News
Kobidi AME Zion School teachers, pupils back to school …after rituals to revoke curses
Teaching and learning resumed on Monday at Kobidi AME Zion primary and Junior High School as teachers and learners returned to school after a week break occasioned by a delusion over the death of two headmasters and a teacher.
This was after rituals had been performed by the chief priest of the area – Kobidi, to stop the strange deaths recorded in the school.
The town, located in the Sunyani West Municipality of the Bono Region, was in the news last week following the death of two headmasters and a teacher of the school.
When The Spectator visited the school premises last week, it was totally deserted with parents complaining as the children roam in town.
The death of the two were initially attributed to curses invoked on the school authorities by a disgruntled learner who was unhappy about some treatment.
But from a follow-up by The Spectator on the latest development, it emerged that the curse was actually invoked by an occasional visitor to the school who many considered as mentally unbalanced.
After consultation with the traditional authorities, rituals were performed for learners and teachers to return to school.
According to the Queen mother of the town, Nana Ansu Ameyaa Gyeabour who addressed a press conference, the performance of the rituals followed consultations with the chief priest of the area.
“The nature of the issue required that we consult the chief priest of the town.
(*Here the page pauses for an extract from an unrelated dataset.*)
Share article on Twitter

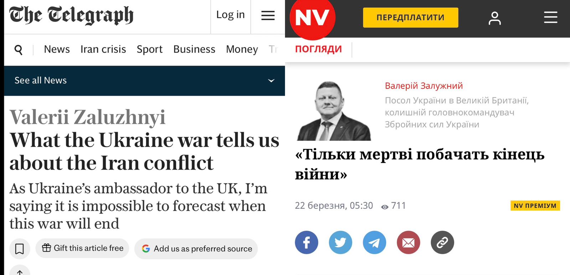click(340, 243)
It was after that consultation that he requested three rams, fowls, bottle of schnapps and some cash amount to prepare the rituals,” she said.
She explained that traditionally, that cost should have being on the family of the man that invoked the curses but due to the financial constraints, members of the community were made to contribute to pay.
“Under normal circumstances, the family of the man that invoked the curse was supposed to bear the cost of the fine but were financially constraint. As a result, households were levied Gh₵100 each to raise the money.”
Narrating the full story, the Assembly Member of the area, known as Mr Boateng said the mentally deranged man occasionally visited the school to demand a portion of food served the children under the national school feeding programme.
And most of the time, Mr Boateng said, he was denied.
Mr Boateng, said one of the days when his request was refused, he got angry and rained curses on the school authorities, specifically calling the death of any staff that embezzled any fund belonging to the school.
Subsequently, two successive head teachers and a teacher have died but what cannot be confirmed was whether it was associated with the curses and whether the three victims embezzled school funds.
Strangely, the perceived mental patient would return a day or two after the deaths to remind the staff of his curses.
That obviously caused fear and panic among the staff, culminating in the closure of the school from May 18 until last Friday’s rituals to pacify the gods and revoke the curses.
The perceived mentally challenged man has currently been excommunicated from the township for safety reasons and is reported to be in Chiraa, a nearby town.